This is the second of two assessed coursework exercises. This one is based on
the ``YDL-PIJ'' computational chemistry application.
You may work in groups of two or three if you wish, but your report must
include an explicit statement of who did what.
Submit your work electronically via CATE.
This exercise is about ``YDL-PIJ, a simplified quantum chemistry
application, given to us by Mike Bearpark in Imperial's Chemistry
department. The program was written in Fortran 77.
The methods implemented by the program are described in more detail in:
Excited states of conjugated hydrocarbon radicals using the molecular mechanics - valence bond (MMVB) method.
Bearpark MJ, Boggio-Pasqua M. THEORETICAL CHEMISTRY ACCOUNTS 110 (2): 105-114 SEP 2003. (http://dx.doi.org/10.1007/s00214-003-0461-3)
It's a very stripped-down model quantum chemistry application,
which does two things:
- For the specified number of electrons, all possible spin
configurations are generated (each electron can have up or down
'spin'), together with any non-zero interactions between them.
- These interactions are assembled into a matrix (Hamiltonian),
which is diagonalised to obtain energy levels of ground and excited
states of the system being modeled, along with the corresponding
weighting coefficients of the individual electron configurations.

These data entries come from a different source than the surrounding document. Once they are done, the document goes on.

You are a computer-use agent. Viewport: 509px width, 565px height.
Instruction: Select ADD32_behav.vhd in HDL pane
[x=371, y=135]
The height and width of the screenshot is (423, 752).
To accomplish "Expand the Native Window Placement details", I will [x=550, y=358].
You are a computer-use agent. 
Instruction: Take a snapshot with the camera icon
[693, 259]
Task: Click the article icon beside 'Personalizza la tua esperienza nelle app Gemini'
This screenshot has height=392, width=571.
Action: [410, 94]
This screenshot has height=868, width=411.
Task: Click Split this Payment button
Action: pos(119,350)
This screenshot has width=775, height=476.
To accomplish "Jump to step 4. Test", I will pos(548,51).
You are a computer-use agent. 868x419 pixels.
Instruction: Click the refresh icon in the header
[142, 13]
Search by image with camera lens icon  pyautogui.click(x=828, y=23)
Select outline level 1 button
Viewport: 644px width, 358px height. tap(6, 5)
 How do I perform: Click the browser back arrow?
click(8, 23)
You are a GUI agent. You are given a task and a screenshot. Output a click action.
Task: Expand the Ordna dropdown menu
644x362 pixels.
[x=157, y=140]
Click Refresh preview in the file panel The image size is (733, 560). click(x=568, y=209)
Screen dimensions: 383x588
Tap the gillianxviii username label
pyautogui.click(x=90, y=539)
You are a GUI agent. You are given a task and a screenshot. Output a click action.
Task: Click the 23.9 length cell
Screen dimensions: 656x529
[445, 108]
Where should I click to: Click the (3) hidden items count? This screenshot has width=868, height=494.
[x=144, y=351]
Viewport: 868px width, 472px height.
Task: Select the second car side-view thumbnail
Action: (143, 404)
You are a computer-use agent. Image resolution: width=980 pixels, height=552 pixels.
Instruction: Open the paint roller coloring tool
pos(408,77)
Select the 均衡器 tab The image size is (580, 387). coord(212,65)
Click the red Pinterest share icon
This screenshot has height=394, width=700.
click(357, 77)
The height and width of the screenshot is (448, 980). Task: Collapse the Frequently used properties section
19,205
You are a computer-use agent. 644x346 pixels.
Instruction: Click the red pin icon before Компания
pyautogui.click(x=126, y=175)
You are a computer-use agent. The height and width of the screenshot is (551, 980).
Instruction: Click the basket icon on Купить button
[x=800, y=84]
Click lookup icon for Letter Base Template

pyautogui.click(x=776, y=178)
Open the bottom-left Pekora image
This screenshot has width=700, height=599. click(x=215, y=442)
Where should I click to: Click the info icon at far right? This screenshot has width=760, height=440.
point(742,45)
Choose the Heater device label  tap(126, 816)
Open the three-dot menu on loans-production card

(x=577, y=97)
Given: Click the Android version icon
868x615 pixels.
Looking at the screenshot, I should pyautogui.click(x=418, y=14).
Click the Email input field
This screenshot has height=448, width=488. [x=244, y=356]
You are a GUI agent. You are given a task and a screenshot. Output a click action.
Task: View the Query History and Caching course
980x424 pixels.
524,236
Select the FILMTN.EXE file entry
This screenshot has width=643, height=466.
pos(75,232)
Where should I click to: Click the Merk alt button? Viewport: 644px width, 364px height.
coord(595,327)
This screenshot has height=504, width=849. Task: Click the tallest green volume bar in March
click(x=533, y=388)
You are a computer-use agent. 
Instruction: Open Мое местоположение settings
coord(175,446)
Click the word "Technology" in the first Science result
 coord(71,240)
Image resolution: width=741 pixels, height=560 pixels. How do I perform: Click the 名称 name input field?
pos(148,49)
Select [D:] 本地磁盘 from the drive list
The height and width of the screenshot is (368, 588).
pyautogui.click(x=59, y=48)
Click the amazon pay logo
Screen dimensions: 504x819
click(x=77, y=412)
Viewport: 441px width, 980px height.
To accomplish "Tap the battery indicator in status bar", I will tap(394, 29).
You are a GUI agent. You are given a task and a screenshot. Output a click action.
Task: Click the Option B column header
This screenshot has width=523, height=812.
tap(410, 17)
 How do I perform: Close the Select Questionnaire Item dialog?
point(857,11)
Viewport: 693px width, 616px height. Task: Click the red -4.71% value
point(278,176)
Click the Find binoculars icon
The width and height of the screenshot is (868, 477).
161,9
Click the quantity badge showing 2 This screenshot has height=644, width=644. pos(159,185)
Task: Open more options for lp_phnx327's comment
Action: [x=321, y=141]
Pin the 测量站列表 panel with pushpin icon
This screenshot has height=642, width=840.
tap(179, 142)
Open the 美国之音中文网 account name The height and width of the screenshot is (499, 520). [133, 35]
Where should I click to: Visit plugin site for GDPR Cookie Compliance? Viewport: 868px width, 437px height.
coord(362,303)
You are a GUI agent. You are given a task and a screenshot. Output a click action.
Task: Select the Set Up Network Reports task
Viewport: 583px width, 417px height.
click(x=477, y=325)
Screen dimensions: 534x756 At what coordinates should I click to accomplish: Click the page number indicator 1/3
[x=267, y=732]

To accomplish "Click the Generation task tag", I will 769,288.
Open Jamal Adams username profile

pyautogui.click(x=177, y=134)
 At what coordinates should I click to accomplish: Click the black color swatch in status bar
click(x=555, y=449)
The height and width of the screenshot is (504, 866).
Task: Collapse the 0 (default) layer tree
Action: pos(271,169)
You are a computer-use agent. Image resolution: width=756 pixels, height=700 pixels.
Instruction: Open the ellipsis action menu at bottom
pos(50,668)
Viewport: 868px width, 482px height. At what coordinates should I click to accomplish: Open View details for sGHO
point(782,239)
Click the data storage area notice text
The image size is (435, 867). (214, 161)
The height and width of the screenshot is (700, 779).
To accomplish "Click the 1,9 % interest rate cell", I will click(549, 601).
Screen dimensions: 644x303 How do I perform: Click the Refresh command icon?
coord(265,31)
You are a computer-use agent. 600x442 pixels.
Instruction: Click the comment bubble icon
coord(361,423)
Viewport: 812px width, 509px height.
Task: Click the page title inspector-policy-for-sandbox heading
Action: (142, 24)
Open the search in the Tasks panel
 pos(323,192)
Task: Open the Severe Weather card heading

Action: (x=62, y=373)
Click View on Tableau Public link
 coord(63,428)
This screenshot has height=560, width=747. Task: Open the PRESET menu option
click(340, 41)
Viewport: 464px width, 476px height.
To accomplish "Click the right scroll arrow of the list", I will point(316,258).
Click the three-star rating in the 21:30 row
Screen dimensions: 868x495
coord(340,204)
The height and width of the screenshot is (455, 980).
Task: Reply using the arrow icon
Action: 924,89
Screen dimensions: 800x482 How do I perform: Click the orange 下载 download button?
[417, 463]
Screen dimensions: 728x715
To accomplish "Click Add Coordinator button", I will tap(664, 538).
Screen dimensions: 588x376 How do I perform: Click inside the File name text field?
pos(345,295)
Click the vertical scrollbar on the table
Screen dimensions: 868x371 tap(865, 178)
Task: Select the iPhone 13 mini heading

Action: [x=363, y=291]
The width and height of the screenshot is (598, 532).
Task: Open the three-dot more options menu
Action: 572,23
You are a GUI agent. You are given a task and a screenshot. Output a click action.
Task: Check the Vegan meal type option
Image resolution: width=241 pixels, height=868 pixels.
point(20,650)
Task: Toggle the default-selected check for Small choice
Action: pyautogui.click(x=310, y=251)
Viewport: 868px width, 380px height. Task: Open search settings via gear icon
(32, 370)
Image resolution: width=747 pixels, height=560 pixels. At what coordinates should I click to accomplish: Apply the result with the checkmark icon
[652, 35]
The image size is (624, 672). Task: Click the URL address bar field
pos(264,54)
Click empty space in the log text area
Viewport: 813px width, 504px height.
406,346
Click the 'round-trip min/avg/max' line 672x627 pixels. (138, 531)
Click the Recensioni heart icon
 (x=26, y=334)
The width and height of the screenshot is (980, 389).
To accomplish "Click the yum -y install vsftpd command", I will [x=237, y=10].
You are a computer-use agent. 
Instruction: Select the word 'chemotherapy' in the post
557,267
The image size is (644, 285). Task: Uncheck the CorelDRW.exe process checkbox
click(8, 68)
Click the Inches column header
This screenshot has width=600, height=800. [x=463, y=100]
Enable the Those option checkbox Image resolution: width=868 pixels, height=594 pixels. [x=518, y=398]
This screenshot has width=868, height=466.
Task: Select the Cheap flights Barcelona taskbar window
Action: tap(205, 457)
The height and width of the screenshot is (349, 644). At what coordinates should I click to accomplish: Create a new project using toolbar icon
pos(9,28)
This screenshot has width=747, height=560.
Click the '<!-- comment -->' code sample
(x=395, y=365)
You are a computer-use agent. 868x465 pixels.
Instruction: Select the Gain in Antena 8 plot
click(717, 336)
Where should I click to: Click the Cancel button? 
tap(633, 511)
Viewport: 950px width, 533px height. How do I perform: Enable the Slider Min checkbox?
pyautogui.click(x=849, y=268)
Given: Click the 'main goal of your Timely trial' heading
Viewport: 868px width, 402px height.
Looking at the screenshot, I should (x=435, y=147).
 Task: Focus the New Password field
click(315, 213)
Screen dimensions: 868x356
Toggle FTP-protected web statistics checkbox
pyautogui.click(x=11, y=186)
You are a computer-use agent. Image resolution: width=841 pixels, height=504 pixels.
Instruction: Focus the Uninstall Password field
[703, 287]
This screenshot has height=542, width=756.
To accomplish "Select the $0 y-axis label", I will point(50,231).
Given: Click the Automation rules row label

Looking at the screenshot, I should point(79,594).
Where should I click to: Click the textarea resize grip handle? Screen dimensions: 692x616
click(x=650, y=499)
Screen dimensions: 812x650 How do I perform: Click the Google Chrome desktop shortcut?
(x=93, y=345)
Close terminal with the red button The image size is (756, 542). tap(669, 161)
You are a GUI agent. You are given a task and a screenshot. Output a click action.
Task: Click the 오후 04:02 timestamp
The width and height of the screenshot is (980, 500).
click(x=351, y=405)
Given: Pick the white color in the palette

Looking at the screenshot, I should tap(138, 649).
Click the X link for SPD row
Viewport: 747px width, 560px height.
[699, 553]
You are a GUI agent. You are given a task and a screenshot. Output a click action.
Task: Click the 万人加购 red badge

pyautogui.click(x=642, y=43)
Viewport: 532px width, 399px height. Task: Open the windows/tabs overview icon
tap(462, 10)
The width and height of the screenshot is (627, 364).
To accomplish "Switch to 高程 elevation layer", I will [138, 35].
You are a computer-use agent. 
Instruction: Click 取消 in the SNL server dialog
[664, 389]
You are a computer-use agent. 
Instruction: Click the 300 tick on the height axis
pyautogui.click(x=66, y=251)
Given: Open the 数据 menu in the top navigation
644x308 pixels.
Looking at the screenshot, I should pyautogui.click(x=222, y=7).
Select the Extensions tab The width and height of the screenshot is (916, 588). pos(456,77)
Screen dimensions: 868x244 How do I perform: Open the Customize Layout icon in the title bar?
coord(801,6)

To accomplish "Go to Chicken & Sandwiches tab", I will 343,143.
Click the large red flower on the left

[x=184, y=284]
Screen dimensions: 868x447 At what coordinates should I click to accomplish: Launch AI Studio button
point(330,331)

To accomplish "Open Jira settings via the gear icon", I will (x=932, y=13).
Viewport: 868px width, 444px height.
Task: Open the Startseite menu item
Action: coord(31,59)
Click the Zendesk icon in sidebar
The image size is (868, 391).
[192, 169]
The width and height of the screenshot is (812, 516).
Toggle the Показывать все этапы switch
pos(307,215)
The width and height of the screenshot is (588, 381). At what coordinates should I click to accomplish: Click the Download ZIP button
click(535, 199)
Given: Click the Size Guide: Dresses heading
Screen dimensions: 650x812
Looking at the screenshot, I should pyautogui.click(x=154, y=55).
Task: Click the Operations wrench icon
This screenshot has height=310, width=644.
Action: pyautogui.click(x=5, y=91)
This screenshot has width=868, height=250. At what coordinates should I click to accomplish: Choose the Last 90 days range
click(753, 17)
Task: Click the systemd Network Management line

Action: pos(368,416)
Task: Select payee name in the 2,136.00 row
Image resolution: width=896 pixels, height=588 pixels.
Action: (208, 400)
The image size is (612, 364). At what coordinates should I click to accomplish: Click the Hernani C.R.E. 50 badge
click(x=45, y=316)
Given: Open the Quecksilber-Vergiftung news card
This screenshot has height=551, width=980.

Much of a standard computational chemistry code
(e.g. www.gaussian.com) is missing1.
Copy the source code directory tree to your own directory:
cd
cp -r /homes/phjk/ToyPrograms/ACA07/YDLPIJ/ ./
Now compile the program:
cd YDLPIJ
make
Now you can run the program:
time ./run.sh 13_d3h
This reads input from the file 13_d3h.dat, and
writes its output to a new file called 13_d3h.out.
You have been provided with a selection of input files of various
sizes: the short-running ones are for use with simulators such as valgrind; for serious
runs on real hardware use the longer-running examples like
``coronene'' (139s on a 2.2GHz Opteron) and ``coronene_slater'' (233
seconds).
Take care not to run on the same machine as another student as the
program uses fixed file names in ``/tmp/''.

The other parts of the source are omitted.